Al mismo tiempo se conecta desde ahí a la realidad que le rodea, lanzando un mensaje universal, cuyo sentido y valor se puede renovar en cualquier época.
Esto nos lleva a esa emoción de origen que necesita de esa música para expresarse: mientras escribo o leo estas palabras, por más que quieran versar sobre la belleza de la música o sobre su sentido, no dejan de ser un camino demasiado incompleto.
Escribimos con facilidad “amor”, “tristeza”, “esperanza”, “gozo”, “alegría”, “dolor”, “contemplación”…
Pero su significado es una experiencia que solo comprende quien la ha vivido, quien la ha saboreado o sufrido en su corazón y en su alma.

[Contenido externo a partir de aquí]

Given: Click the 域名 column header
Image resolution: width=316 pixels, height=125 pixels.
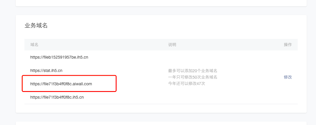Looking at the screenshot, I should coord(34,45).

Y quien la ha vivido sabe que la palabra, o cualquier explicación, es muy insuficiente.
En la música se puede dar esa recreación, que nos lleva, desde esos misteriosos cauces mentales y espirituales que nos abre la experiencia auditiva, a comprender, a abrazar, a palpar, la experiencia de vivir, de SER HUMANO. Esas palabras, esos conceptos, esos anhelos adquieren el relieve, la expresividad y el tiempo que merecen.
Por eso el intérprete es un transmisor de vida. Un puente. Un conector, que bebe de la misma fuente que llevó al creador a expresar de una manera única y original algo que le brotaba de lo más profundo. La misma fuente que impulsó al espectador de la fila 10, butaca 14 a asistir a ese concierto, y la misma que lleva a ese intérprete a recordar, cada vez que toca esa sonata de Brahms, esos amores imposibles, que todos, de una o de otra manera, en algún momento de nuestra vida, hemos vivido. El mismo origen, y tantas visiones y maneras de sentirlo como personas existen, conectadas en un momento y en un lugar concreto por la emoción que suscita ser parte de algo que transmite sinceridad y belleza. He aquí el verdadero milagro de la música.
El intérprete es, en definitiva, un servidor, ese servidor contemplativo en el silencio y activo en su balbucear maravillado. Un humilde servidor de esa belleza que habita en nuestra misteriosa e inabarcable naturaleza.